■ **Dataset records**

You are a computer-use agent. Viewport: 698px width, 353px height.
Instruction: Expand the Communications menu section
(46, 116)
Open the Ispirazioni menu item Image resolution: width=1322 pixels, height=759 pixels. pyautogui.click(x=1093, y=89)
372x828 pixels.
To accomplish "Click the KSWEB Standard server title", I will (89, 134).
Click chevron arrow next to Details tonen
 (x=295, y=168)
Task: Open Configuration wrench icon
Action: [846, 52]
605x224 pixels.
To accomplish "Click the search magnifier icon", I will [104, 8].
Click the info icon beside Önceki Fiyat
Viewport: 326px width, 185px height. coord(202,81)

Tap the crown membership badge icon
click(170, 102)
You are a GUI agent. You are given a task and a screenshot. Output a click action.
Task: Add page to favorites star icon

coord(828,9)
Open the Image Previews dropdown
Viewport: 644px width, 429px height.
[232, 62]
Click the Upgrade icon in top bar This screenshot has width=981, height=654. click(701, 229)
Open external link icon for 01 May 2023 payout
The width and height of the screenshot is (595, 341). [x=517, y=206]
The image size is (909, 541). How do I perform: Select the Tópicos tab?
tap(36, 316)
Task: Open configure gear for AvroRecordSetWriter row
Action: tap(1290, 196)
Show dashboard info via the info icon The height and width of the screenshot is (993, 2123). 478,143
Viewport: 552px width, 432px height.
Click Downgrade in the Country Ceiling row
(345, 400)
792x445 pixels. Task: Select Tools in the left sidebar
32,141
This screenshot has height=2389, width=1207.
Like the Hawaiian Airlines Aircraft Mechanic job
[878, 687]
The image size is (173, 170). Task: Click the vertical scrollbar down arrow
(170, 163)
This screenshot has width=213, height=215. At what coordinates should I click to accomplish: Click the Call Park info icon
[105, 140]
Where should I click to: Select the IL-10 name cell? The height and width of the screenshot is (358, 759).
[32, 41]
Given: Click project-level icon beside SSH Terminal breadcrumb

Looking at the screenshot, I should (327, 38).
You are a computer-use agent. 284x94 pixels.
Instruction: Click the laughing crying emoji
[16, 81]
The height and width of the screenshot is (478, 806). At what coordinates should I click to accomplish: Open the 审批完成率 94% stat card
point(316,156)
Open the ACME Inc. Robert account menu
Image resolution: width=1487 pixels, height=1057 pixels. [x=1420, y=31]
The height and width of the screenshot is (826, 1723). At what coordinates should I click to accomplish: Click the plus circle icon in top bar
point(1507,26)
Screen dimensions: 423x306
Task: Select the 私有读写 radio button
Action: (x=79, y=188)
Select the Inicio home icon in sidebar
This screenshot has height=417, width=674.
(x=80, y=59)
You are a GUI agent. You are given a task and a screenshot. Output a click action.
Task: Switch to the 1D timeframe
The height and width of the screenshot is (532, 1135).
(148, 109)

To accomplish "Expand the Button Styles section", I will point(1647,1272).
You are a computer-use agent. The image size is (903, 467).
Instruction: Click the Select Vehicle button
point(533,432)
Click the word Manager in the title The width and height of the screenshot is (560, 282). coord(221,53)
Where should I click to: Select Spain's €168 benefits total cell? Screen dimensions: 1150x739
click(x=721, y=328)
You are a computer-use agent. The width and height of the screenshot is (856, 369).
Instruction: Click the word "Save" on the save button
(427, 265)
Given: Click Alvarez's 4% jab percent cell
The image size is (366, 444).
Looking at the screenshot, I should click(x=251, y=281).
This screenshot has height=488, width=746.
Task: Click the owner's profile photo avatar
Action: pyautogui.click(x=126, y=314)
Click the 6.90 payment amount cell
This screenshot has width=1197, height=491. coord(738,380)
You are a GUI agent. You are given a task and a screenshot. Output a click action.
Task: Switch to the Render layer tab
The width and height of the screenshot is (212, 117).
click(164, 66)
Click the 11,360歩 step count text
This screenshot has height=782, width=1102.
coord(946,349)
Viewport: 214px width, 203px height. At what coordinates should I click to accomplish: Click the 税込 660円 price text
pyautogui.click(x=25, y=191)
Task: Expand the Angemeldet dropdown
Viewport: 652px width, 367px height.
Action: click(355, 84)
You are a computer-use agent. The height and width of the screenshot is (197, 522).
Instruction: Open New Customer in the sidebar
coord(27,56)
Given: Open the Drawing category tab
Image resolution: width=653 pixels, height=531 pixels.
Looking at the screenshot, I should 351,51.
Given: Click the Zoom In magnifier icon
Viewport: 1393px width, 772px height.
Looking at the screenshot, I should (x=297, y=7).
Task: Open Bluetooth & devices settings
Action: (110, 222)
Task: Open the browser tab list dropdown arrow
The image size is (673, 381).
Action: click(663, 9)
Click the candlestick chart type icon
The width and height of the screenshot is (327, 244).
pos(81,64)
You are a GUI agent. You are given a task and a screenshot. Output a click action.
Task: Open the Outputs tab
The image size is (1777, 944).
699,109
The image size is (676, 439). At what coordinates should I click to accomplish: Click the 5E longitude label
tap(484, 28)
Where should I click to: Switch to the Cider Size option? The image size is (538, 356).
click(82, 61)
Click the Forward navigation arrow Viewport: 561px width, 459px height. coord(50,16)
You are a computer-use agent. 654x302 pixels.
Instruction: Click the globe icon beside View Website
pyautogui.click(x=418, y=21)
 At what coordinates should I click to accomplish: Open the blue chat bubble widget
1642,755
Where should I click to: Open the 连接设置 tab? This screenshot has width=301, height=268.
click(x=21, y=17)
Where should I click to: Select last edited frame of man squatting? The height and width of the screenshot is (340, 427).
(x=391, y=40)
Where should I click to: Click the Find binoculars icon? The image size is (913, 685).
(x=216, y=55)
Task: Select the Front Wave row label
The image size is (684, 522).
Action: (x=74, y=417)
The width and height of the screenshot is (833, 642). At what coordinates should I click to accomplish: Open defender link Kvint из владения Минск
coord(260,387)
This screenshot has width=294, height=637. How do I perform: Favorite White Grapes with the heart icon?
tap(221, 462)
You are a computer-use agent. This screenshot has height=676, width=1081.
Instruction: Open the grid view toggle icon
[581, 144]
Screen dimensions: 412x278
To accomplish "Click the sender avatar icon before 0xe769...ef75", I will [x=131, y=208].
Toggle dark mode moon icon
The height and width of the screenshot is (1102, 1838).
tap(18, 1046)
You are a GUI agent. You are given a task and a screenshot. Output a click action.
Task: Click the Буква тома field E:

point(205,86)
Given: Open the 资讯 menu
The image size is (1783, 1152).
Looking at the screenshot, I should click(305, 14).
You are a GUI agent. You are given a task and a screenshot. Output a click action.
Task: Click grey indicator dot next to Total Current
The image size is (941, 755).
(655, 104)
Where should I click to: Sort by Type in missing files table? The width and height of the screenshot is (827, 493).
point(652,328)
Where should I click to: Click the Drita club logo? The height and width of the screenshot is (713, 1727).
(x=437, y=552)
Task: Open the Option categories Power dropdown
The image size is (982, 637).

■ **Exercise directions**
Copy every line of the items above verbatim, from the line containing "Where should I click to: Select Spain's" down to the line containing "Action: (110, 222)", both included.

■ **Reply to the exercise**
Where should I click to: Select Spain's €168 benefits total cell? Screen dimensions: 1150x739
click(x=721, y=328)
You are a computer-use agent. The width and height of the screenshot is (856, 369).
Instruction: Click the word "Save" on the save button
(427, 265)
Given: Click Alvarez's 4% jab percent cell
The image size is (366, 444).
Looking at the screenshot, I should click(x=251, y=281).
This screenshot has height=488, width=746.
Task: Click the owner's profile photo avatar
Action: pyautogui.click(x=126, y=314)
Click the 6.90 payment amount cell
This screenshot has width=1197, height=491. coord(738,380)
You are a GUI agent. You are given a task and a screenshot. Output a click action.
Task: Switch to the Render layer tab
The width and height of the screenshot is (212, 117).
click(164, 66)
Click the 11,360歩 step count text
This screenshot has height=782, width=1102.
coord(946,349)
Viewport: 214px width, 203px height. At what coordinates should I click to accomplish: Click the 税込 660円 price text
pyautogui.click(x=25, y=191)
Task: Expand the Angemeldet dropdown
Viewport: 652px width, 367px height.
Action: click(355, 84)
You are a computer-use agent. The height and width of the screenshot is (197, 522).
Instruction: Open New Customer in the sidebar
coord(27,56)
Given: Open the Drawing category tab
Image resolution: width=653 pixels, height=531 pixels.
Looking at the screenshot, I should 351,51.
Given: Click the Zoom In magnifier icon
Viewport: 1393px width, 772px height.
Looking at the screenshot, I should (x=297, y=7).
Task: Open Bluetooth & devices settings
Action: (110, 222)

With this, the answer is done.